> REQUIRED WORK:
Copy nothing from the entries below except the lines from the one containing "Turn on Unlimited Resources switch" through the one containing "Given: Click the", and copy those exactly.

Start of Block

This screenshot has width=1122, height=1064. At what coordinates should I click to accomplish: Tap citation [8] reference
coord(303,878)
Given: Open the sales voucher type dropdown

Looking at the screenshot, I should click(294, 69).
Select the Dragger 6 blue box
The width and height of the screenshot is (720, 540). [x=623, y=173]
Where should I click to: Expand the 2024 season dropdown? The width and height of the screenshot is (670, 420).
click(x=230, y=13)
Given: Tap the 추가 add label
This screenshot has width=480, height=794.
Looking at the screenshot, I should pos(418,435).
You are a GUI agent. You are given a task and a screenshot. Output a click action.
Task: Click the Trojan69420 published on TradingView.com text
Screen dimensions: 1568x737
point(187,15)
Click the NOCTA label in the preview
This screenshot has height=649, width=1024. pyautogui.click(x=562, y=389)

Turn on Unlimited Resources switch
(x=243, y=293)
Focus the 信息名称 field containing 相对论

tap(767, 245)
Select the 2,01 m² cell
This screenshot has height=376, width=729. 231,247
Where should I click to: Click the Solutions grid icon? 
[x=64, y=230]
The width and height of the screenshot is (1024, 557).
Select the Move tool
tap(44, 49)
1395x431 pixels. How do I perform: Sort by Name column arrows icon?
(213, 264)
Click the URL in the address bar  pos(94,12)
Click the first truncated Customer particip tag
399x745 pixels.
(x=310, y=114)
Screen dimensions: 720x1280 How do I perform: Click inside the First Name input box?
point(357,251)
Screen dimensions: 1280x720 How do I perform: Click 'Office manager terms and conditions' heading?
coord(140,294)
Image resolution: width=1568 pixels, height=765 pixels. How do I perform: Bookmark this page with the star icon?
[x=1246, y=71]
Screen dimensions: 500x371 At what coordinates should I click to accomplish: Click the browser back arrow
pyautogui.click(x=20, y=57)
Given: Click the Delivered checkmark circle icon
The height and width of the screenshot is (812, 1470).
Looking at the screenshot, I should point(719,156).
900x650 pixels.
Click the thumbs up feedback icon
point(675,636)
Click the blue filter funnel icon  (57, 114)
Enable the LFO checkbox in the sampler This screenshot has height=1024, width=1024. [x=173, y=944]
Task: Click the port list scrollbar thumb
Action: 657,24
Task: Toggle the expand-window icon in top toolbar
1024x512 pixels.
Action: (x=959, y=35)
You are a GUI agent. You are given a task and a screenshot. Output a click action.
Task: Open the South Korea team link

End of Block

> PROBLEM SOLUTION:
Turn on Unlimited Resources switch
(x=243, y=293)
Focus the 信息名称 field containing 相对论

tap(767, 245)
Select the 2,01 m² cell
This screenshot has height=376, width=729. 231,247
Where should I click to: Click the Solutions grid icon? 
[x=64, y=230]
The width and height of the screenshot is (1024, 557).
Select the Move tool
tap(44, 49)
1395x431 pixels. How do I perform: Sort by Name column arrows icon?
(213, 264)
Click the URL in the address bar  pos(94,12)
Click the first truncated Customer particip tag
399x745 pixels.
(x=310, y=114)
Screen dimensions: 720x1280 How do I perform: Click inside the First Name input box?
point(357,251)
Screen dimensions: 1280x720 How do I perform: Click 'Office manager terms and conditions' heading?
coord(140,294)
Image resolution: width=1568 pixels, height=765 pixels. How do I perform: Bookmark this page with the star icon?
[x=1246, y=71]
Screen dimensions: 500x371 At what coordinates should I click to accomplish: Click the browser back arrow
pyautogui.click(x=20, y=57)
Given: Click the Delivered checkmark circle icon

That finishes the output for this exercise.